** Start AVAILABLE DATA **

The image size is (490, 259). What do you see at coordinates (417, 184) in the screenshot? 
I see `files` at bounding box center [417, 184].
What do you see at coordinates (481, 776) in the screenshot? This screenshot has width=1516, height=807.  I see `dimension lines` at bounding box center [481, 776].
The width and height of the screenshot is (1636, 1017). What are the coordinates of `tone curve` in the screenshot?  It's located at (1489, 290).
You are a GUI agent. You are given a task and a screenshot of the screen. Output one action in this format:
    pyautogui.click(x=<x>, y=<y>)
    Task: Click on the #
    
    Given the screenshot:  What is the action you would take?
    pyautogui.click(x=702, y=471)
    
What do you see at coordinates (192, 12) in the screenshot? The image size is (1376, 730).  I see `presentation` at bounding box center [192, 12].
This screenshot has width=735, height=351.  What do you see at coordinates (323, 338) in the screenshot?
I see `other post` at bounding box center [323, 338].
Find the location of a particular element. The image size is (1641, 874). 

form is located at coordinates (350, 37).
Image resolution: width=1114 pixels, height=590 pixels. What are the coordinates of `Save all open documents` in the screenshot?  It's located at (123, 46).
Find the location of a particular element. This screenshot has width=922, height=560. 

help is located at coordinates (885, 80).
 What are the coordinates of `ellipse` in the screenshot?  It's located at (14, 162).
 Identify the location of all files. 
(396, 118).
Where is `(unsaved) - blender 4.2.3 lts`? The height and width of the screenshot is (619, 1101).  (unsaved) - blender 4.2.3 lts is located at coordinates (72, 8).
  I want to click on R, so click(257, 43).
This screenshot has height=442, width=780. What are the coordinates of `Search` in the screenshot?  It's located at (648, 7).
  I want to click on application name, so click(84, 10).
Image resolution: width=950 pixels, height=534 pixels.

** End AVAILABLE DATA **

Can you gather every line of the records above that contains the word "height" and copy each of those lines out in full?

_FULL OUTPUT_
What do you see at coordinates (481, 776) in the screenshot? This screenshot has width=1516, height=807.  I see `dimension lines` at bounding box center [481, 776].
The width and height of the screenshot is (1636, 1017). What are the coordinates of `tone curve` in the screenshot?  It's located at (1489, 290).
This screenshot has width=735, height=351.  What do you see at coordinates (323, 338) in the screenshot?
Image resolution: width=1114 pixels, height=590 pixels. What are the coordinates of `Save all open documents` in the screenshot?  It's located at (123, 46).
Find the location of a particular element. This screenshot has width=922, height=560. 
Where is `(unsaved) - blender 4.2.3 lts`? The height and width of the screenshot is (619, 1101).  (unsaved) - blender 4.2.3 lts is located at coordinates (72, 8).
This screenshot has height=442, width=780. What are the coordinates of `Search` in the screenshot?  It's located at (648, 7).
Image resolution: width=950 pixels, height=534 pixels.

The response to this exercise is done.